Incompleta seja a fome

Calma. O teu corpo ainda entra no mar e não teme o frio nem o corte profundo da primeira vaga. As tuas mãos respiram dentro do escuro como a planta infinita que percorre o interior da terra. O teu corpo não há-de ser rápido senão no fim, quando a última ilha atingir a luz dos teus olhos abruptos, como um animal primeiro impossível de domesticar. Tens o medo sobre o corpo, ainda que a sombra se derrame de outras claridades anuladas pela única noite, como se não soubesses a disciplina do tempo, a sua terrível mão mergulhada na cabeça que não acorda, ou no vento principal da floresta deserta.

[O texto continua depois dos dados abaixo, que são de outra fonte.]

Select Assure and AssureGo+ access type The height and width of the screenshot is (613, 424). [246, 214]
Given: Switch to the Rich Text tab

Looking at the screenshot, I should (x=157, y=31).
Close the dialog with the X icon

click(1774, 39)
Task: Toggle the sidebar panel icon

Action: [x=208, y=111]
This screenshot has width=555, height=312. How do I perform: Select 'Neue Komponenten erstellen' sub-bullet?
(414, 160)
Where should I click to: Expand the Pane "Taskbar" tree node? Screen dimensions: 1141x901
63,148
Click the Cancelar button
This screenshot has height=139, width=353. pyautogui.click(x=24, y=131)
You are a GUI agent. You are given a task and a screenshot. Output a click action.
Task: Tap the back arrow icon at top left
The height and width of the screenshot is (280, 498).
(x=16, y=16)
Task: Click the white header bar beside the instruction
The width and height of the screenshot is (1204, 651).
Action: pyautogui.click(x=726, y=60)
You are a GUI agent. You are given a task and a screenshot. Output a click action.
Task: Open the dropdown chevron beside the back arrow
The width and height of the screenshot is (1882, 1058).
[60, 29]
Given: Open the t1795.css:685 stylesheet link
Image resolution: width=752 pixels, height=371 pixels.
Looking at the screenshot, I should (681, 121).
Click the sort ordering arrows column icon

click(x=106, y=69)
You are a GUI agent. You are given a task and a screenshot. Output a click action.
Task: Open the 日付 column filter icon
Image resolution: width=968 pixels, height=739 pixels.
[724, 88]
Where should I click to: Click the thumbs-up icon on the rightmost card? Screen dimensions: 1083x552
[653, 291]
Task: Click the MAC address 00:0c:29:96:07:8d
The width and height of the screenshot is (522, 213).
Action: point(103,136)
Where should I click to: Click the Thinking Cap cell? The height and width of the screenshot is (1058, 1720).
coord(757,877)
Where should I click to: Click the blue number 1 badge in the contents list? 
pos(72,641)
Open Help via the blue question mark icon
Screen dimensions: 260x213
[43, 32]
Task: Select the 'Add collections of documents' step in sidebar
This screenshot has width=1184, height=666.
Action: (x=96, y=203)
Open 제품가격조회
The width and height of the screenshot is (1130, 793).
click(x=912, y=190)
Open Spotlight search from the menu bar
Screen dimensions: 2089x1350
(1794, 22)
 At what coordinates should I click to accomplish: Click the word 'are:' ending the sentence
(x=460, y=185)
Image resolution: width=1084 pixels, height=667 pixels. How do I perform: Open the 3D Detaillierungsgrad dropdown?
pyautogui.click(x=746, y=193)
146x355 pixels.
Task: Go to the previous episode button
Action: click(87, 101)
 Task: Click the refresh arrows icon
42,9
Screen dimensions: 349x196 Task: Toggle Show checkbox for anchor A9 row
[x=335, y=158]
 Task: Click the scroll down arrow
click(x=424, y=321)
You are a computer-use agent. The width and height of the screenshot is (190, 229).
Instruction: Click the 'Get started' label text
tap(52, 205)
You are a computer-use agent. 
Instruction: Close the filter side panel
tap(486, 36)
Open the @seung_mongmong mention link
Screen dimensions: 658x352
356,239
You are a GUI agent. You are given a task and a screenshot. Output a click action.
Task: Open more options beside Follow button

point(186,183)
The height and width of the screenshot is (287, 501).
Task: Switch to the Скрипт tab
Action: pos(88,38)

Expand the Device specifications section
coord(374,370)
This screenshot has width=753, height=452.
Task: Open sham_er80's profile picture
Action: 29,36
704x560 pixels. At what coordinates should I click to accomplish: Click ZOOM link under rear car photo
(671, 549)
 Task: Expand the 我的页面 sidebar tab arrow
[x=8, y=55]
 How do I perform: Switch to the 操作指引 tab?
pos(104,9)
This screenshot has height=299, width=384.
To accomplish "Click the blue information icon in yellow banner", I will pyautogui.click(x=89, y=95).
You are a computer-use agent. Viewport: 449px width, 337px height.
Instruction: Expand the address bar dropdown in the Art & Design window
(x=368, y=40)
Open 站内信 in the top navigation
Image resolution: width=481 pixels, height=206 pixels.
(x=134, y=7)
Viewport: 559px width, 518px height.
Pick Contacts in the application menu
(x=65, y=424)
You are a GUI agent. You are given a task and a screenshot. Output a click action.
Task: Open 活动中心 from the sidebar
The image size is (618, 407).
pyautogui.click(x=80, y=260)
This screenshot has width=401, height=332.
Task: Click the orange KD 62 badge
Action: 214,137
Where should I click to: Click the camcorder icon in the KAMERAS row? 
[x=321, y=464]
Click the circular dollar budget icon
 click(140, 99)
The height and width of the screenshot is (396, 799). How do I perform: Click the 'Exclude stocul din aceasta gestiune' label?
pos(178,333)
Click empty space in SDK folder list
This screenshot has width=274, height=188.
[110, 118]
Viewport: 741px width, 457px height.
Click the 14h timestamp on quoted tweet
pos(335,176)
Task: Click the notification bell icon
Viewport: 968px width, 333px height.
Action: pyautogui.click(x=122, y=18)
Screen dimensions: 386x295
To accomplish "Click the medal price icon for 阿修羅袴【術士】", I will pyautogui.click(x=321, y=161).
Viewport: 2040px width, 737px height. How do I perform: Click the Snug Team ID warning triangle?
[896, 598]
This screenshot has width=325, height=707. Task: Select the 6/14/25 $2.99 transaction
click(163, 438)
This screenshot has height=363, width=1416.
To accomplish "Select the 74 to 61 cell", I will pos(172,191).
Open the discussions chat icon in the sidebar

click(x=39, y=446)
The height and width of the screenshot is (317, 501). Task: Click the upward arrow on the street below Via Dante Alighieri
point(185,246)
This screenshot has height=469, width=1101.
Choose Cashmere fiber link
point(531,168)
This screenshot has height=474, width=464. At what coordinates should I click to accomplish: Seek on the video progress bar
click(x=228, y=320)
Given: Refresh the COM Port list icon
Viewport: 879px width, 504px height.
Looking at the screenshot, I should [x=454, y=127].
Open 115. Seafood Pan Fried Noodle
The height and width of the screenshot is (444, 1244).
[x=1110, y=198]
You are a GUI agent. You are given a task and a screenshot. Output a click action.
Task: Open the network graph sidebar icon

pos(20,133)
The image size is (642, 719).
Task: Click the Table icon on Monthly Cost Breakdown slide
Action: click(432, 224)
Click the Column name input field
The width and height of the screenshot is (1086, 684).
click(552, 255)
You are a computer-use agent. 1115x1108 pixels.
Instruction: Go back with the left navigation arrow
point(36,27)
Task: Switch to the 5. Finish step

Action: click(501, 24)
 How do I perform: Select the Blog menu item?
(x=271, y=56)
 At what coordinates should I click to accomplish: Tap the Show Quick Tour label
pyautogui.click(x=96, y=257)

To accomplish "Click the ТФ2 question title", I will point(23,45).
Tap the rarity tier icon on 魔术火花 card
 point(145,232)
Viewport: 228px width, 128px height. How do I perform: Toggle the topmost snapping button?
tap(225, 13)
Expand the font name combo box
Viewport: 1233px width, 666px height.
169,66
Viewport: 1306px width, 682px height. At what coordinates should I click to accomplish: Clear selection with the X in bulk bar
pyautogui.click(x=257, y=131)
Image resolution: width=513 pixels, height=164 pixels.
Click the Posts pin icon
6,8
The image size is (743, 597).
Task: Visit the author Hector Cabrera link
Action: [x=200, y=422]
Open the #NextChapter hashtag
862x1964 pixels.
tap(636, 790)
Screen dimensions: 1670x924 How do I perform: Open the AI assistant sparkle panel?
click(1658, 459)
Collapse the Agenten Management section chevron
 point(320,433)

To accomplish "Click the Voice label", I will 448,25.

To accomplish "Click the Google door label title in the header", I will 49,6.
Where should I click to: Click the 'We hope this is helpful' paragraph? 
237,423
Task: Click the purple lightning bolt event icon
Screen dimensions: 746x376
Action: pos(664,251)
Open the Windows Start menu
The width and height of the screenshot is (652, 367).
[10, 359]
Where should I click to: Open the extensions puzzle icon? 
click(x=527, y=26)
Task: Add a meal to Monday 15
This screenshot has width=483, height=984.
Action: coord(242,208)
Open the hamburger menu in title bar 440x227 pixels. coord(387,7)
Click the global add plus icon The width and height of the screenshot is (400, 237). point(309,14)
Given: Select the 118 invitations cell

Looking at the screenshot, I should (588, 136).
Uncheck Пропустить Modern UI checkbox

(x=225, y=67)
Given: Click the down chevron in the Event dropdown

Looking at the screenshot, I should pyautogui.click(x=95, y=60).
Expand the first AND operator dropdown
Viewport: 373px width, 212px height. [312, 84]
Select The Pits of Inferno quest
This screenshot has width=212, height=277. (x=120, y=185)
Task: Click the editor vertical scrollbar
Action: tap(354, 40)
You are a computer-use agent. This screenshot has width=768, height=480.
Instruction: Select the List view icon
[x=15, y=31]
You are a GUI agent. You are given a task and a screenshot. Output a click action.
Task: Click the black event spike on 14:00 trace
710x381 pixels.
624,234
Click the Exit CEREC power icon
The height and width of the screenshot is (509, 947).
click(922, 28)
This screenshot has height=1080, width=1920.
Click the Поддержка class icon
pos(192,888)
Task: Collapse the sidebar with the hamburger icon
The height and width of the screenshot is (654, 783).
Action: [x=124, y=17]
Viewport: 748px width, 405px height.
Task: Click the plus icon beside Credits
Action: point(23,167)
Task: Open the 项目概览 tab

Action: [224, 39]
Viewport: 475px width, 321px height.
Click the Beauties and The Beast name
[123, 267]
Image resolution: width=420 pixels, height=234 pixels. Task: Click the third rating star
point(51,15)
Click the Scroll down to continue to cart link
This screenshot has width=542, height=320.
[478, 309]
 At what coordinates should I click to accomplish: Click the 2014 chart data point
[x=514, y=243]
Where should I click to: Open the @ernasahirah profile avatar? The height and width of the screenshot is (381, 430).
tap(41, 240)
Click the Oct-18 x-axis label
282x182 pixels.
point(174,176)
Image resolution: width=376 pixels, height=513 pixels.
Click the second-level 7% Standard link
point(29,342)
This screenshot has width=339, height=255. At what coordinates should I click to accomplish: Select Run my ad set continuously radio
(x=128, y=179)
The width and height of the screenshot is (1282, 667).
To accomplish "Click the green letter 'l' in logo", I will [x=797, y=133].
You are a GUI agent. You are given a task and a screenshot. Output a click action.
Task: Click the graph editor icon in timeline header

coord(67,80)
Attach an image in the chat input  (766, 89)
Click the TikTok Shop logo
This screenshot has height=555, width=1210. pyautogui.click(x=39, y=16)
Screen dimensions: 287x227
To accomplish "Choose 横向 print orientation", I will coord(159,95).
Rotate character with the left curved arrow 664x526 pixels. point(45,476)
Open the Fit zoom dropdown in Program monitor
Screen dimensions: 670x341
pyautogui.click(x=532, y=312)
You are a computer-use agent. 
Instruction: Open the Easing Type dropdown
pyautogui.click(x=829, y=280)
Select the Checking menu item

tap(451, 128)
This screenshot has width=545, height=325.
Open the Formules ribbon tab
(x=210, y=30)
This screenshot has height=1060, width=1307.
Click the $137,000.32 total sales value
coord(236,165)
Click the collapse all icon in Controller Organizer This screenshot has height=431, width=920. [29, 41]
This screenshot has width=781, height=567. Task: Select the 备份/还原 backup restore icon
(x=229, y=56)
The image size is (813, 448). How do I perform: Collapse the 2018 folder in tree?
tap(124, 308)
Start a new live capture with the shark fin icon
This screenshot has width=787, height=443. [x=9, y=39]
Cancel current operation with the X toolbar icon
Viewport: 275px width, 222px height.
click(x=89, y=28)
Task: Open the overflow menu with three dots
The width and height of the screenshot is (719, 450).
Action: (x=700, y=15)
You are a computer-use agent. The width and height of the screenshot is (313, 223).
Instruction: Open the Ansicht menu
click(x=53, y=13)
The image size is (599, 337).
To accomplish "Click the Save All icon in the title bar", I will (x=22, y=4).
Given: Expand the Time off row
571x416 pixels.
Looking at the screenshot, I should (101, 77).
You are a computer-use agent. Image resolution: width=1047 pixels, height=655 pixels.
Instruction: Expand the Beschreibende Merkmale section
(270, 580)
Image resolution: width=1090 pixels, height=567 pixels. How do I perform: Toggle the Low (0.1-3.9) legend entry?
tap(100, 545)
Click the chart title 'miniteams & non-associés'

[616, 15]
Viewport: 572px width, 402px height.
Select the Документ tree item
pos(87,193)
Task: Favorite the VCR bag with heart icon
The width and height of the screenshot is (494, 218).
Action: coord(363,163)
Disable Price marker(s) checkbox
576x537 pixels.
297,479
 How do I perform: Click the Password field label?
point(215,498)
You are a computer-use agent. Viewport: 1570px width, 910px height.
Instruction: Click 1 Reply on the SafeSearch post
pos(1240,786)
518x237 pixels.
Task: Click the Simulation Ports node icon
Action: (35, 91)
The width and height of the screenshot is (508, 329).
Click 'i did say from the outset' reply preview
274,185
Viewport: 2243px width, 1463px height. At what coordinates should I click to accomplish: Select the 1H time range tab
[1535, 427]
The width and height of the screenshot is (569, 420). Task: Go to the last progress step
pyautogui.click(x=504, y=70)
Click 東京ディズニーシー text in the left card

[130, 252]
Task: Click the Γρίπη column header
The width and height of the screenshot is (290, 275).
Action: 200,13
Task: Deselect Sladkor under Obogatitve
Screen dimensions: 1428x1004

Calma, é preciso o ardor. As tuas mãos sangram ainda e tingem, um a um, os fios inteiríssimos da memória da infância. Eis aqui o teu corpo todo calculado pelo mar; a sua devolução à terra depois da tempestade. Quando a calma abrandar, nada será como antes e tudo será nada ainda, porque vens de lugares infundados onde os homens não estão, como se o fim estivesse no princípio e um corpo fosse só a imaginação primitiva de um deus arrependido que, um dia, sonhou ser homem; nada mais depois dele senão o tremor de uma segunda pele. Talvez Deus tenha aberto os braços para nos deixar cair do céu, numa descida interminável para antes do grande final. Terá sido há tanto tempo ou ainda hoje. Nada sabemos sobre o tempo que conta, sobre o que é impossível medir, sobre o que arde e morre até tarde.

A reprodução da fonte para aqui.